Black Scale'in ordusunun Deimerit'te kaldığı süre boyunca ciddi bir kamu güvenliği sorunu yaşanmadığından, sürekli iç çatışmaların yarattığı endişeyle örtülen başkent, iki oyuncunun müdahalesi olmadan bir miktar canlılık kazandı.
Sung-Woon'un isteği üzerine Eldar da yardım ediyordu ancak Sung-Woon bunun kazanılamaz bir mücadele olduğunu söyledi.
“…Kazanamazsan sorun olur mu?”
“Evet. Bu, ordular arasındaki bir savaştan farklıdır. Deimerit, Crampus'un etkisi altındadır. Bu yenebileceğim bir şey değil. Kara Pul'un ordusunu koruyacak kadar iyi.”
Deimerit'in dışındaki izole bir ormanda, karanlık bir ara sokakta harap olmuş terk edilmiş bir ev duruyordu. Gecenin bir yarısında, Deimerit'in yeniden canlanan canlılığının ortasında, yüzleri örtülü figürler gizlice toplandı. Ne zaman bir toplantı yapılsa, Danyum'un bazı soyluları uyurken sırtlarından veya kalplerinden bıçaklanarak ölü bulunurdu. Son birkaç günde Deimerit'te Orazen'den elçinin gelmesini beklerken pek çok insan öldü.
Sung-Woon başka bir işe katılmak için uzakta olurdu ama şansı olduğunda her zaman Deimerit'e geri dönerdi.

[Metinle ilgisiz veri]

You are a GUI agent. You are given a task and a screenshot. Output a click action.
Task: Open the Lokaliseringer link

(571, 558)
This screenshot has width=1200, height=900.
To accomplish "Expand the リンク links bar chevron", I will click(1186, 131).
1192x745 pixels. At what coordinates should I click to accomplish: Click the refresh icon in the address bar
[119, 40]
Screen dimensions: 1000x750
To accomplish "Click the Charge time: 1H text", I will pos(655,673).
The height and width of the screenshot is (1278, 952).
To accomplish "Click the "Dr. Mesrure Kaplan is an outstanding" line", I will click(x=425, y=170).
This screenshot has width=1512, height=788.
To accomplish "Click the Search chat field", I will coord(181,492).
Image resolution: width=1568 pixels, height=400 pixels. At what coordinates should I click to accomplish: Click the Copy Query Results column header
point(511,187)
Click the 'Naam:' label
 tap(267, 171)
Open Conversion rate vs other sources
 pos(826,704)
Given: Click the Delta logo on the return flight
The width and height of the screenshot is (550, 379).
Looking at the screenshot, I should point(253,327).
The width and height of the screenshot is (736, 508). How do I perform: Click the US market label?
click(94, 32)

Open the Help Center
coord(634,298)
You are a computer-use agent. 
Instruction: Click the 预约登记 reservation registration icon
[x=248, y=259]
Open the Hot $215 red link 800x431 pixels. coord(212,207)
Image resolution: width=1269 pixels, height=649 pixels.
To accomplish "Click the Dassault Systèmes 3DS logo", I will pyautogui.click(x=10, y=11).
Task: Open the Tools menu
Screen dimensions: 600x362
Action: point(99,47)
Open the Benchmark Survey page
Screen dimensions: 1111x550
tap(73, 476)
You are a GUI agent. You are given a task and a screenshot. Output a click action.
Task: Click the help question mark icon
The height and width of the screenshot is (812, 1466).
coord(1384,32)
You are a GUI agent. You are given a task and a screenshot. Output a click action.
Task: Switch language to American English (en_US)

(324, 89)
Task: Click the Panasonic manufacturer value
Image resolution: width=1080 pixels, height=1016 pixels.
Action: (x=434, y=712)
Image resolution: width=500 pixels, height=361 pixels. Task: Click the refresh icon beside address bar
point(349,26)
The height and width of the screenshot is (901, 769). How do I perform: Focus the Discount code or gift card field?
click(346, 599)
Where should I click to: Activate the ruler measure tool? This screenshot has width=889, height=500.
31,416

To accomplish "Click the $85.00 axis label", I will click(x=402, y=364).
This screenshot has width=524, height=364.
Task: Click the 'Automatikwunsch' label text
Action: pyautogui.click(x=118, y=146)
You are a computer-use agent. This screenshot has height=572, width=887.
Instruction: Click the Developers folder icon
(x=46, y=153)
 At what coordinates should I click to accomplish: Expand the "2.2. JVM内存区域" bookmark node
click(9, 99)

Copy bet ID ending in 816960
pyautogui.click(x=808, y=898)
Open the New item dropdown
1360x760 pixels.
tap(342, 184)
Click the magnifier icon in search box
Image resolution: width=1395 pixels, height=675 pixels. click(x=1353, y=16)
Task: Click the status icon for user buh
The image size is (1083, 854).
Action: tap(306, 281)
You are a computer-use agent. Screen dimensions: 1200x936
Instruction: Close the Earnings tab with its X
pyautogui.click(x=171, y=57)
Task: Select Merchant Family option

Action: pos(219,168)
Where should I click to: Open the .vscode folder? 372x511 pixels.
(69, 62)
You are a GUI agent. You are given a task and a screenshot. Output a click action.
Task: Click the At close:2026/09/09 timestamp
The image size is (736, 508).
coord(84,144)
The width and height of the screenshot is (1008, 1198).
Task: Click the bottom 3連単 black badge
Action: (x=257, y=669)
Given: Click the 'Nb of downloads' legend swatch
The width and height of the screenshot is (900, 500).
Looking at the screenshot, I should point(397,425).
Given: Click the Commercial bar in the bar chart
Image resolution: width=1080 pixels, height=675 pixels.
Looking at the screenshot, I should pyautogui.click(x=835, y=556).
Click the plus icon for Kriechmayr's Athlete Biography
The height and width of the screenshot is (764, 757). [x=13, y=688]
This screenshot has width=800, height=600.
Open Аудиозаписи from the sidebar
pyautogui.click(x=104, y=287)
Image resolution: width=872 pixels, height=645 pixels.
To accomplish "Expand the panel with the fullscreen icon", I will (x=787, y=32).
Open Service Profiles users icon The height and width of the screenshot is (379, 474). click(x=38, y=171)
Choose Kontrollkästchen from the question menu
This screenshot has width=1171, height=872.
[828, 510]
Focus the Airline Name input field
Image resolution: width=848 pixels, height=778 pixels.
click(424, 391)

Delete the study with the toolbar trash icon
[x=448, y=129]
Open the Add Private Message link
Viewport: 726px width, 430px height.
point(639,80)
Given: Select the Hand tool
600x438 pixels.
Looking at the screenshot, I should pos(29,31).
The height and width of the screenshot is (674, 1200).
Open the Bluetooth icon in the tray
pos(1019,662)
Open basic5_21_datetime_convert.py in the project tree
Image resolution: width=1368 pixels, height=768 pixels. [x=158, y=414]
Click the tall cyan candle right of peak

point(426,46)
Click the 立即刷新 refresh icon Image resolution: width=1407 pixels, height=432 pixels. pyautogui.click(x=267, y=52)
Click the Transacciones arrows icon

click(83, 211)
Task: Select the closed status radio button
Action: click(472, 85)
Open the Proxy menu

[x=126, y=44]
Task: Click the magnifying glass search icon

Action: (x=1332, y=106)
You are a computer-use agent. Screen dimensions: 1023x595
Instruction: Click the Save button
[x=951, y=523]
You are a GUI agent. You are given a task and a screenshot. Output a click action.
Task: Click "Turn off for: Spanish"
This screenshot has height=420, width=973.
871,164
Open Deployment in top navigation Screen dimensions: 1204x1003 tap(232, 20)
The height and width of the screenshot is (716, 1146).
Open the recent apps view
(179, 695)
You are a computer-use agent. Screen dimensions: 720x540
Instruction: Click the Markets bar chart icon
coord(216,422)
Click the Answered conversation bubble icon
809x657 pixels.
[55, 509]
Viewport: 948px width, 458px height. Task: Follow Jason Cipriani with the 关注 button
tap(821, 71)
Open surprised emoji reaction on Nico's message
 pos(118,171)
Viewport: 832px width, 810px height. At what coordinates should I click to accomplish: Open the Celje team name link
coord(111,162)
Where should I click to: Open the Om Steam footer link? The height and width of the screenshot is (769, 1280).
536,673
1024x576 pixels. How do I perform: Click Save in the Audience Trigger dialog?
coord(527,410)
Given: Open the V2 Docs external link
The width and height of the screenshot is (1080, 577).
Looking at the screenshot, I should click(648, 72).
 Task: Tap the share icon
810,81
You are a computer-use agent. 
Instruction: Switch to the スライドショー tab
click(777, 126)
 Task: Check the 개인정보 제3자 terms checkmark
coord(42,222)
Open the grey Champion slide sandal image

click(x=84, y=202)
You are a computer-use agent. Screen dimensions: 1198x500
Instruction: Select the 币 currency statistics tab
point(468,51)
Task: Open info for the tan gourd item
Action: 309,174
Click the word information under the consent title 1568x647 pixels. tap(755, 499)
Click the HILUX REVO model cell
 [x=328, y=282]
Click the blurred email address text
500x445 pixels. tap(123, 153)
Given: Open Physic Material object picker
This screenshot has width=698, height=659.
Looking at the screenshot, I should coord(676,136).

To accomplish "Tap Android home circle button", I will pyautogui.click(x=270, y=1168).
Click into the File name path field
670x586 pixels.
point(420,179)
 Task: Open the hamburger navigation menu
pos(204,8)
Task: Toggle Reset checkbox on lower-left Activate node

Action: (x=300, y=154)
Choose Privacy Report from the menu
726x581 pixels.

“Sonu geliyor gibi görünüyor.”
Son birkaç gündür olan şey, oyuncuların Budama adını verdiği şeydi. Bağlılığı belirsiz bireylerin ortadan kaldırılması, kimin kimin tarafında olduğunun netleştirilmesi süreciydi. Bu bir oyuncunun yaptığı bir şeydi. İmanı belirsiz veya zayıf olan kişileri imtihan edip bir tarafı seçmelerini sağlarlardı. ve eğer bir kişi diğer tarafa gidiyor gibi görünüyorsa, oyuncu bazen başka bir takipçiye vahiy vererek ondan kurtulurdu. Bu, müttefikler ve düşmanlar arasındaki çizginin daha net tanımlanmasını sağlayacaktır.
“Gizli inanç artık ortaya çıkacak.”
Tıpkı Sung-Woon'un söylediği gibiydi.
Sabah erkenden Sınırsız Tanrı'nın, Danyum'un tanrısı ve Satirler'in peşinden gidenler, Kara Pulu ve Gece Gökyüzüne hakaret etmek için Deimerit meydanında toplandılar. Küfürler savururken onları dinlemek ve duygularını tekrarlamak için bir kalabalık oradaydı.
Sınırsız Tanrı'yı takip eden kışkırtıcı haykırdı: “Sınırsız Tanrı gece yarısı konuştu! Her ne kadar Black Scale'e teslim olsak da Night Sky'a teslim olmamalıyız!”
Kalabalık hararetli bir tezahüratla karşılık verdi.
Eldar daha sonra Sung-Woon'a şöyle dedi: “Bekle…bu olay zaten oluyor mu?”
“Evet.” Sung-Woon başını salladı. “Bu, kilise ile devletin ayrılmasıdır.”